Robayna aime cultiver l’effusion des sentiments et un certain goût de l’imprécision comme pour éviter les coups du temps et leur retour.
Bref, il s’agit d’éviter la pression si bien que la poésie devient un sas de digression face à tout ce qui est et qui fatalement nous emporte vers la mort.
D’où la recherche d’une langue ailée. Cependant, elle creuse et fait le vide. C’est une poétique du syphon contre ce qui pèse et plombe. Le langage prend à la traînée le monde et lui répond en l’emplissant de signes. C’est comme enfiler une robe sur un squelette. Histoire de tenir encore par le principe d’équivalence du poétique.
Il permet de marcher comme en apesanteur face à la bêtise crasse de ce qu’on accepte — mais par obligation — de croire dans notre orbite céleste.

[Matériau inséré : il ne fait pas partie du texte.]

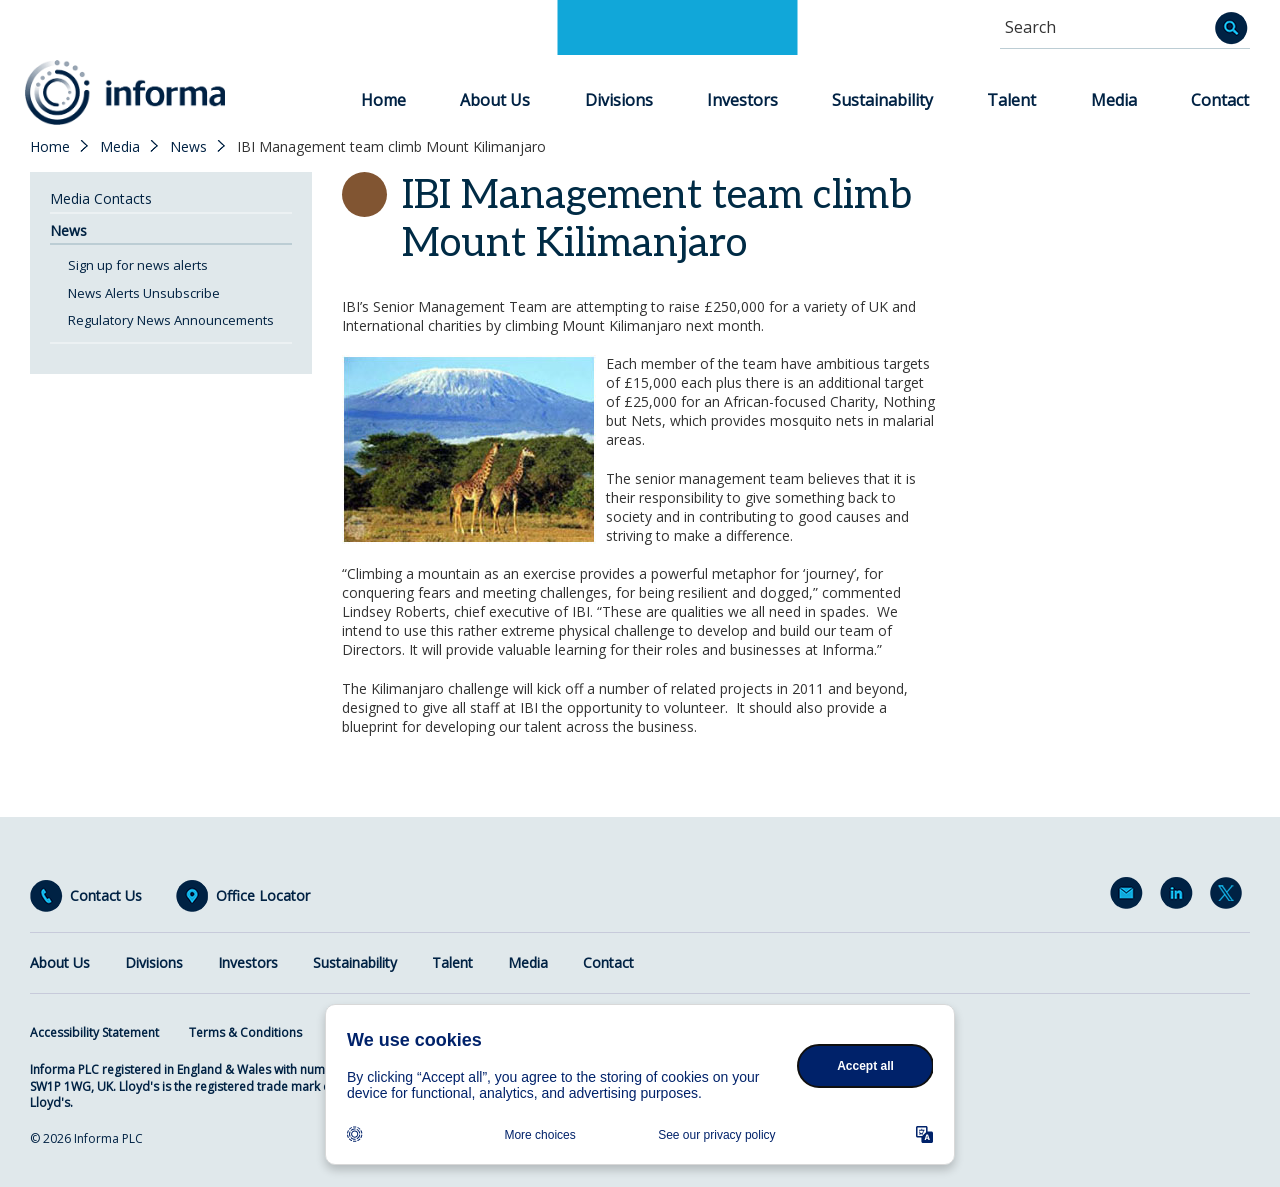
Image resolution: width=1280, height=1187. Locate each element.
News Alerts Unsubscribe (144, 293)
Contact (1220, 100)
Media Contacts (101, 198)
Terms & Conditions (245, 1032)
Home (383, 100)
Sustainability (882, 100)
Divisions (619, 100)
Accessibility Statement (94, 1032)
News (188, 147)
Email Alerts (1130, 897)
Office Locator (263, 896)
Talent (1011, 100)
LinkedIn (1180, 897)
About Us (495, 100)
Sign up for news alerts (138, 265)
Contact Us (106, 896)
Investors (742, 100)
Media (1114, 100)
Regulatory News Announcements (171, 320)
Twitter (1230, 897)
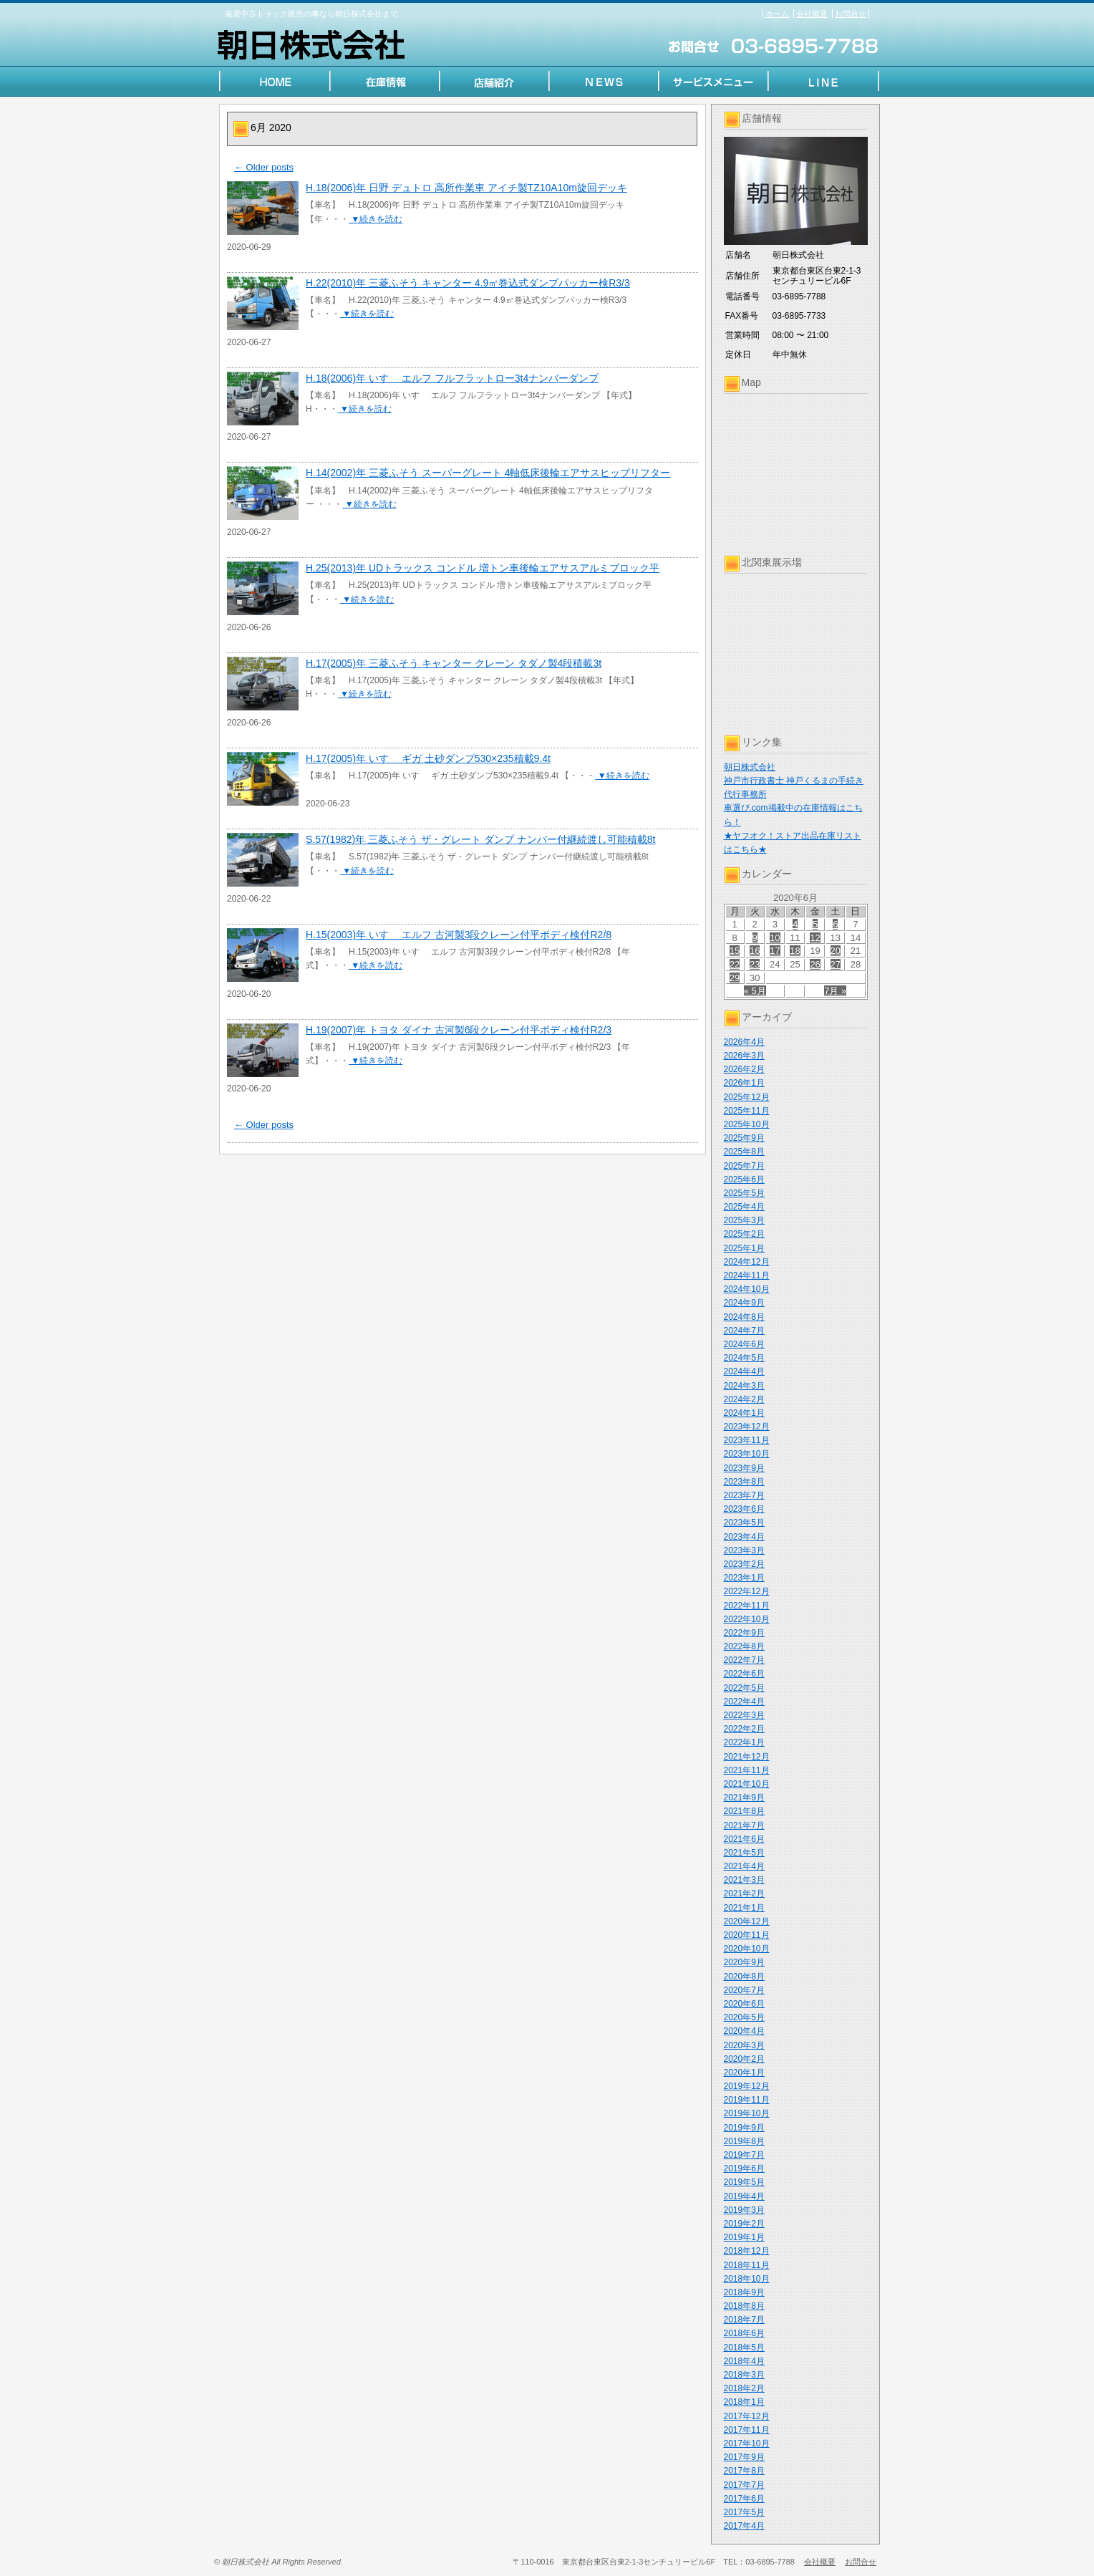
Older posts (264, 167)
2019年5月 (744, 2182)
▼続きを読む (375, 219)
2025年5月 (744, 1193)
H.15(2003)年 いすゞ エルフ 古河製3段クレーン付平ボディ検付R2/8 (458, 934)
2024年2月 (744, 1399)
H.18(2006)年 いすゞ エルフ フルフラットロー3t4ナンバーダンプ (452, 378)
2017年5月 (744, 2512)
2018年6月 (744, 2333)
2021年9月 (744, 1798)
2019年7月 (744, 2155)
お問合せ (850, 13)
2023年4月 (744, 1537)
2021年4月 (744, 1866)
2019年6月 (744, 2168)
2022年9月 (744, 1633)
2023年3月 (744, 1550)
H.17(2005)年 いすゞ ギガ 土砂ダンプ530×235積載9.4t (428, 758)
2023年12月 (747, 1427)
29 (735, 978)
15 (735, 950)
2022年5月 (744, 1688)
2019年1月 (744, 2237)
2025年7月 (744, 1166)
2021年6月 (744, 1839)
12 (815, 937)
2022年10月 (747, 1619)
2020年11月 (747, 1935)
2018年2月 (744, 2388)
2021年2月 (744, 1893)
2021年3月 (744, 1880)
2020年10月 (747, 1949)
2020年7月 (744, 1990)
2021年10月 (747, 1784)
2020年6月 (744, 2004)
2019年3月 (744, 2210)
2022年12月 (747, 1591)
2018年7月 (744, 2320)
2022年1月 (744, 1742)
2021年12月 (747, 1757)
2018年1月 (744, 2402)
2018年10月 (747, 2279)
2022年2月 (744, 1729)
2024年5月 (744, 1358)
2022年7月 (744, 1660)
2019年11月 (747, 2100)
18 (795, 950)
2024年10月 (747, 1289)
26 (815, 964)
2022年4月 (744, 1702)
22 (735, 964)
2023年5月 (744, 1523)
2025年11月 (747, 1111)
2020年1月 (744, 2073)
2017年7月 (744, 2485)
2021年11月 (747, 1770)
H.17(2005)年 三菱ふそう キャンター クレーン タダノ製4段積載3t (453, 663)
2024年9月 (744, 1303)
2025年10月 (747, 1124)
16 (755, 950)
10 (775, 937)
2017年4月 (744, 2526)
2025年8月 (744, 1152)
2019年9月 (744, 2128)
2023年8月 (744, 1482)
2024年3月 (744, 1386)
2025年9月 (744, 1138)
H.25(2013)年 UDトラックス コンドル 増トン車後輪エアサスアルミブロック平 (482, 568)
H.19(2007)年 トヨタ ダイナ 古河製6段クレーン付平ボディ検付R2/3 (458, 1030)
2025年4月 (744, 1207)
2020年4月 (744, 2031)
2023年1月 (744, 1578)
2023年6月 (744, 1509)
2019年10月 (747, 2113)
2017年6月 (744, 2499)
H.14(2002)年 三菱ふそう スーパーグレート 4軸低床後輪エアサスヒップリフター (488, 472)
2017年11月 (747, 2430)
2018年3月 (744, 2375)
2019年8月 (744, 2141)
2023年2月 (744, 1564)
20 (836, 950)
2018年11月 (747, 2265)
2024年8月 (744, 1317)
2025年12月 (747, 1097)
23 (755, 964)
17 (775, 950)
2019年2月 (744, 2224)
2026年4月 (744, 1042)
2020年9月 (744, 1962)
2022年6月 (744, 1674)
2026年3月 (744, 1056)
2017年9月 (744, 2457)
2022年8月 (744, 1646)
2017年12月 (747, 2416)
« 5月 (755, 990)
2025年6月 (744, 1179)
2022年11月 (747, 1606)
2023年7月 (744, 1495)
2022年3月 (744, 1715)
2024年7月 (744, 1331)
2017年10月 (747, 2443)
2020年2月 (744, 2059)
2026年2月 (744, 1069)
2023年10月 (747, 1454)
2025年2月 (744, 1234)
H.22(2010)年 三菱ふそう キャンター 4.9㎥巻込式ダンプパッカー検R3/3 (468, 283)
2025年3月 (744, 1220)
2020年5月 (744, 2017)
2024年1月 (744, 1413)
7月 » (835, 990)
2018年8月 (744, 2306)
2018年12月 (747, 2251)
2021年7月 (744, 1825)
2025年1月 (744, 1248)
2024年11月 (747, 1275)
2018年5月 (744, 2348)
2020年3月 (744, 2045)
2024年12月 (747, 1262)
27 (836, 964)
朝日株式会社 (749, 767)
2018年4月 (744, 2361)
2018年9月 (744, 2292)
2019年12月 (747, 2086)
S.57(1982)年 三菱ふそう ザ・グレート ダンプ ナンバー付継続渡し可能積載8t (481, 839)
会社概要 (812, 13)
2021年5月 (744, 1853)
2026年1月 (744, 1083)
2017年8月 (744, 2471)
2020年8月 (744, 1977)
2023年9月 (744, 1468)
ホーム (777, 13)
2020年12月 (747, 1921)
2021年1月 (744, 1908)
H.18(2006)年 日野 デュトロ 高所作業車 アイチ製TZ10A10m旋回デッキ (466, 187)
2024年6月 (744, 1344)
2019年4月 (744, 2196)
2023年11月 (747, 1440)
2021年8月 (744, 1811)
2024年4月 (744, 1371)
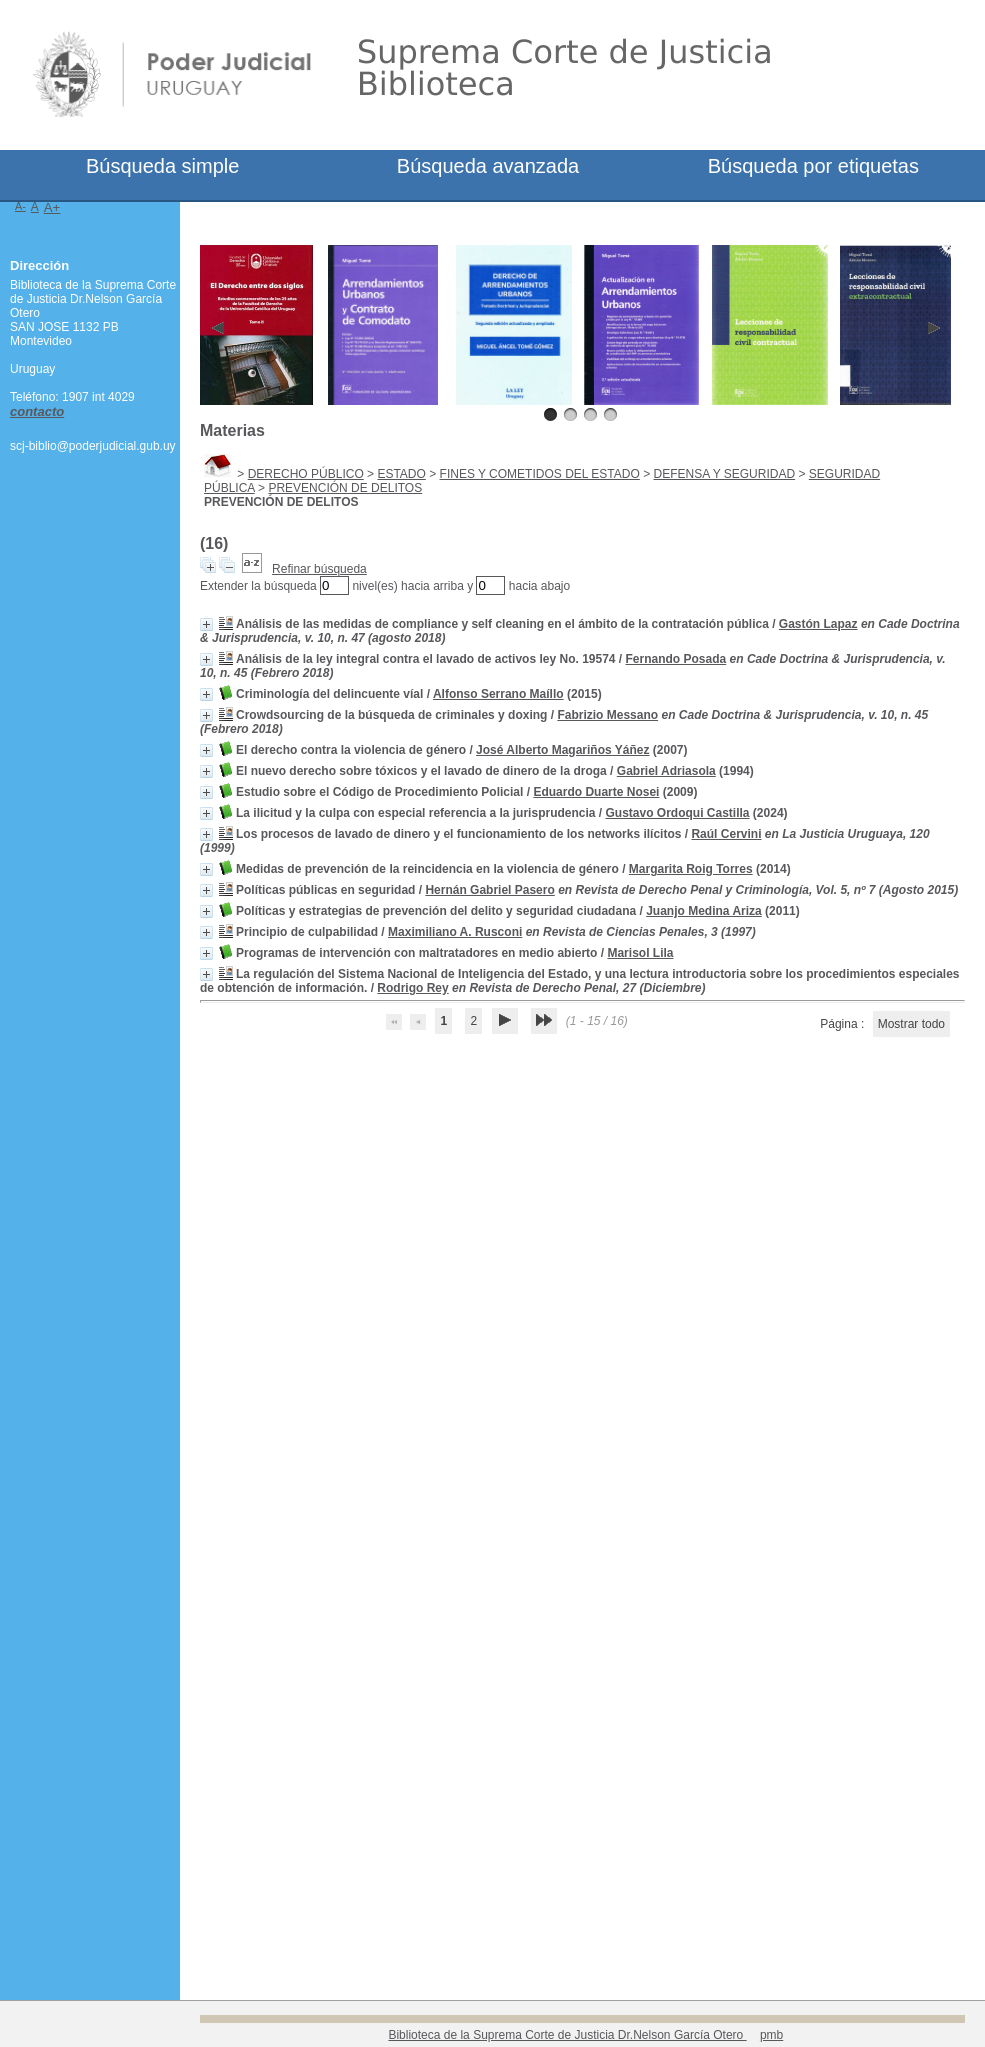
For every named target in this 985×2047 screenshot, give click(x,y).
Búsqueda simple (162, 166)
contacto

Aux formes de gravité qui bornent nos visions — sortes de capteurs fissurés -, aux sons qui nous assourdissent voire aux paraboles admises, Robayna donne non une assise ou une verticalité mais un espace de différenciation. Parfois le poète se trompe — lorsque par exemple il croit que l’amour est une forme de connaissance. Mais chaque écrivain garde ses faiblesses.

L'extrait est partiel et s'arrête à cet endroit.